Optimizing Third-Party Libraries for Performance
Google Tag Manager, Analytics, and other third-party libraries can impact performance. To mitigate this, consider using tools like Party Town or NextScript to load analytic scripts asynchronously or in parallel, separate from the main thread. Avoid loading analytic scripts together with other elements in the main thread to improve user experience.
Nice. We're going to go to the last question. I know there's a couple of more. So remember, if you are online, there is the speaker Q&A room and if you are here, you can go upstairs and talk to Philipp as well. But for the last one, Google gave us Lighthouse, but maybe if they're not optimizing Google Tag Manager, Analytics, and some of their other sort of third-party libraries and stuff, do you have any advice for third-party libraries and performance and how to maybe still increase performance when you're depending on these other libraries?

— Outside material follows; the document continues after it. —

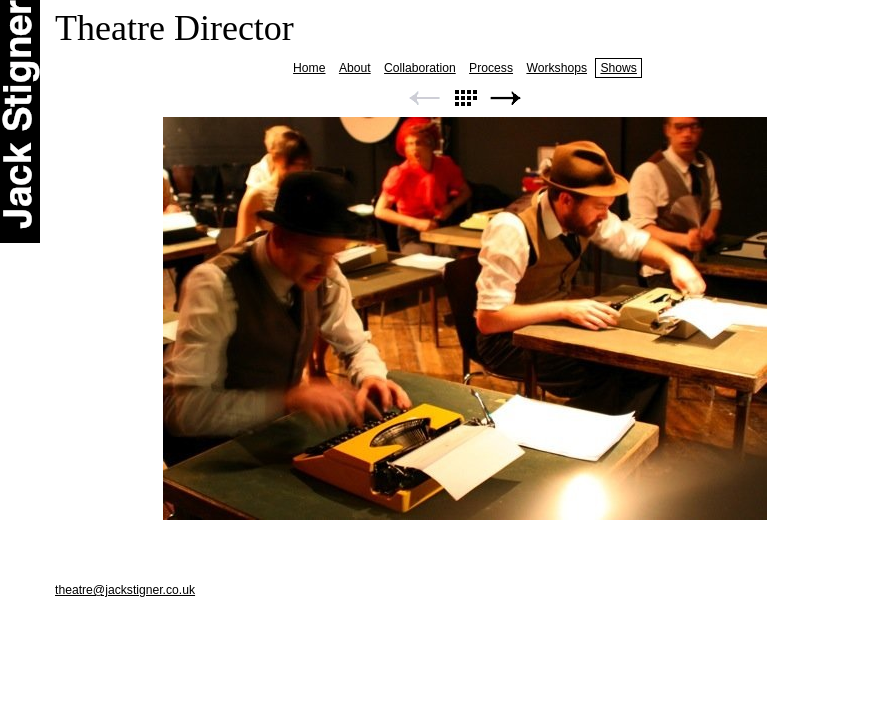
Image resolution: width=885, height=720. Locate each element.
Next (506, 98)
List (465, 98)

Yes, so first of all, there is a very nice tool called Party Town. Who heard about Party Town? Yes, from builder.io. So what Party Town is doing, it's actually allowing you to run those analytic scripts on a Web Worker. This way, you're not impacting the main thread. So they're just loading in parallel. But sometimes, it could also impact your analytics data, so make sure that the analytics tool that you're using is on the list of the Party Town. And also, we've heard today that Daniel will be proposing an RC of NextScript. NextScript, like NextScript, is actually a way to also load your scripts, either in a Web Worker or in an asynchronous way. So take a look at that. Basically, the worst thing you can do is loading your analytic scripts together with everything that is in the main thread. Because they will impact the user experience. Try to have them asynchronous. Try to have them in parallel, but never in the main thread.
That's amazing. I love when talks connect to each other. Thank you so much for sitting and talking with us today. And thank you so much. Give him a round of applause.